> Assignment:
All of the records are to be copied out exactly, with nothing left out.

> The records:
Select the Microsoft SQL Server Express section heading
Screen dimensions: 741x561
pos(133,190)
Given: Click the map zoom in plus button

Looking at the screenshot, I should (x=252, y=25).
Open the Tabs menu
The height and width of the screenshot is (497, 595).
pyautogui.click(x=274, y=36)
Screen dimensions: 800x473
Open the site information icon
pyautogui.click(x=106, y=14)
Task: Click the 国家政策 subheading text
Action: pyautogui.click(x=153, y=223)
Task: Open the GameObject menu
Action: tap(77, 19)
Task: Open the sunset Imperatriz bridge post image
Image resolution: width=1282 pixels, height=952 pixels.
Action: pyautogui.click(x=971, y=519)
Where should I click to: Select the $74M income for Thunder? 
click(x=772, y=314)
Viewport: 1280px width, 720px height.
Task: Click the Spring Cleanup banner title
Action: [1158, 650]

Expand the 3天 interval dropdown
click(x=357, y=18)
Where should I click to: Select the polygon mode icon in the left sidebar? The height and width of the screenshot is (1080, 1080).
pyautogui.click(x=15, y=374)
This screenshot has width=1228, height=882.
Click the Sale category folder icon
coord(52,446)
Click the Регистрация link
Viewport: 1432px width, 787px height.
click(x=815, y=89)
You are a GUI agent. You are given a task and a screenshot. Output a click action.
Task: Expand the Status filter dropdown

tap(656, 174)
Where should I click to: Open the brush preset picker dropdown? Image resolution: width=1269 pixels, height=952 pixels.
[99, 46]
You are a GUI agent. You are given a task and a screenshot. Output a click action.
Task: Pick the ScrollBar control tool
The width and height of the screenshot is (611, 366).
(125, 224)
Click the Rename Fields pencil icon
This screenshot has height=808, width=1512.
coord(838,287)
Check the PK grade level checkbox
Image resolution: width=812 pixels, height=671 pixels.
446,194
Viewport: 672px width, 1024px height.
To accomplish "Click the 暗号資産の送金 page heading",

> Exercise output:
Select the Microsoft SQL Server Express section heading
Screen dimensions: 741x561
pos(133,190)
Given: Click the map zoom in plus button

Looking at the screenshot, I should (x=252, y=25).
Open the Tabs menu
The height and width of the screenshot is (497, 595).
pyautogui.click(x=274, y=36)
Screen dimensions: 800x473
Open the site information icon
pyautogui.click(x=106, y=14)
Task: Click the 国家政策 subheading text
Action: pyautogui.click(x=153, y=223)
Task: Open the GameObject menu
Action: tap(77, 19)
Task: Open the sunset Imperatriz bridge post image
Image resolution: width=1282 pixels, height=952 pixels.
Action: pyautogui.click(x=971, y=519)
Where should I click to: Select the $74M income for Thunder? 
click(x=772, y=314)
Viewport: 1280px width, 720px height.
Task: Click the Spring Cleanup banner title
Action: [1158, 650]

Expand the 3天 interval dropdown
click(x=357, y=18)
Where should I click to: Select the polygon mode icon in the left sidebar? The height and width of the screenshot is (1080, 1080).
pyautogui.click(x=15, y=374)
This screenshot has width=1228, height=882.
Click the Sale category folder icon
coord(52,446)
Click the Регистрация link
Viewport: 1432px width, 787px height.
click(x=815, y=89)
You are a GUI agent. You are given a task and a screenshot. Output a click action.
Task: Expand the Status filter dropdown

tap(656, 174)
Where should I click to: Open the brush preset picker dropdown? Image resolution: width=1269 pixels, height=952 pixels.
[99, 46]
You are a GUI agent. You are given a task and a screenshot. Output a click action.
Task: Pick the ScrollBar control tool
The width and height of the screenshot is (611, 366).
(125, 224)
Click the Rename Fields pencil icon
This screenshot has height=808, width=1512.
coord(838,287)
Check the PK grade level checkbox
Image resolution: width=812 pixels, height=671 pixels.
446,194
Viewport: 672px width, 1024px height.
To accomplish "Click the 暗号資産の送金 page heading",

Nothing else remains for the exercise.